Generative AI Enhanced Financial Risk Management Information Retrieval
Amin Haeri, Jonathan Vitrano, Mahdi Ghelichi
TL;DR
This work tackles the challenge of extracting regulatory risk insights for financial risk management by developing a domain-specific QA dataset (RiskData) and a finetuned embedding model (RiskEmbed) within a Retrieval-Augmented Generation framework. Leveraging OSFI guidelines, the authors generate thousands of positive QA pairs and demonstrate substantial retrieval improvements over baselines, including domain adaptation that yields superior ranking metrics with a compact 768-dim embedding. The results show that RiskEmbed outperforms general-purpose and finance-specific embeddings in risk-management QA tasks, and the resources are open-sourced to accelerate industry and research adoption.

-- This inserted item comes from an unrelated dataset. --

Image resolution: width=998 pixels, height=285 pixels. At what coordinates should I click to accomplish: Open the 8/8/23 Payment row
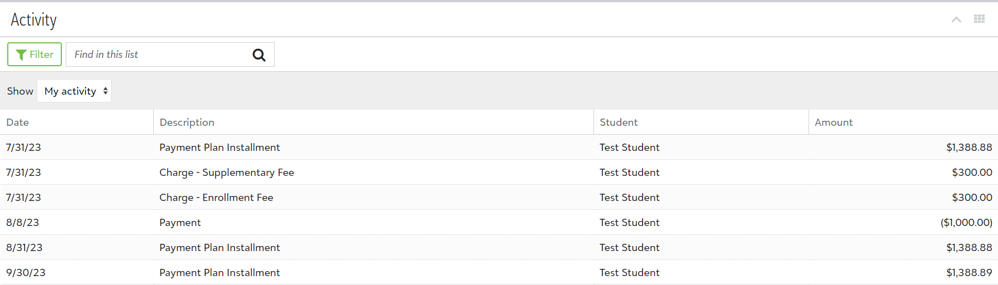coord(180,223)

The study also outlines future enhancements such as enhanced negative mining, vocabulary expansion, and broader regulatory coverage to generalize across financial systems.
Abstract
Risk management in finance involves recognizing, evaluating, and addressing financial risks to maintain stability and ensure regulatory compliance. Extracting relevant insights from extensive regulatory documents is a complex challenge requiring advanced retrieval and language models. This paper introduces RiskData, a dataset specifically curated for finetuning embedding models in risk management, and RiskEmbed, a finetuned embedding model designed to improve retrieval accuracy in financial question-answering systems. The dataset is derived from 94 regulatory guidelines published by the Office of the Superintendent of Financial Institutions (OSFI) from 1991 to 2024. We finetune a state-of-the-art sentence BERT embedding model to enhance domain-specific retrieval performance typically for Retrieval-Augmented Generation (RAG) systems. Experimental results demonstrate that RiskEmbed significantly outperforms general-purpose and financial embedding models, achieving substantial improvements in ranking metrics. By open-sourcing both the dataset and the model, we provide a valuable resource for financial institutions and researchers aiming to develop more accurate and efficient risk management AI solutions.